* [Assigned task] Find and copy each line of the data that includes "agent".

* [Records drawn from a dataset]
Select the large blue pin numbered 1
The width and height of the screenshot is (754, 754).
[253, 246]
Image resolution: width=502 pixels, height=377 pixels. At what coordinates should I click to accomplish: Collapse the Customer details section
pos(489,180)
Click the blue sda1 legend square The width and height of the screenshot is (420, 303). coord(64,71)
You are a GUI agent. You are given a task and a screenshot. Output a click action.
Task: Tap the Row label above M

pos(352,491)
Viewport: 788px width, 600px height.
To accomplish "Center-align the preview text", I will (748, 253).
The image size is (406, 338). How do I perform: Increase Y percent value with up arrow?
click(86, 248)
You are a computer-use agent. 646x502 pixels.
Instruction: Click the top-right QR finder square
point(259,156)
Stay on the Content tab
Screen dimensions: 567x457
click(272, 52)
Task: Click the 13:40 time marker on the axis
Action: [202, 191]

...

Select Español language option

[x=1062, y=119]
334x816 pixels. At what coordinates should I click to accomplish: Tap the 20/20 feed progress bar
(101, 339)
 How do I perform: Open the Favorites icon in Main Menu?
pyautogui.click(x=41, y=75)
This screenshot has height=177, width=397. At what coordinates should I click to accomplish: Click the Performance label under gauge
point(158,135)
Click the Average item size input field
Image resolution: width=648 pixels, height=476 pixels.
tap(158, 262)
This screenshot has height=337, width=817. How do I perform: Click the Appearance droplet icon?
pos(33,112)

* [Result of this task]
You are a GUI agent. You are given a task and a screenshot. Output a click action.
You are a computer-use agent. 646x502 pixels.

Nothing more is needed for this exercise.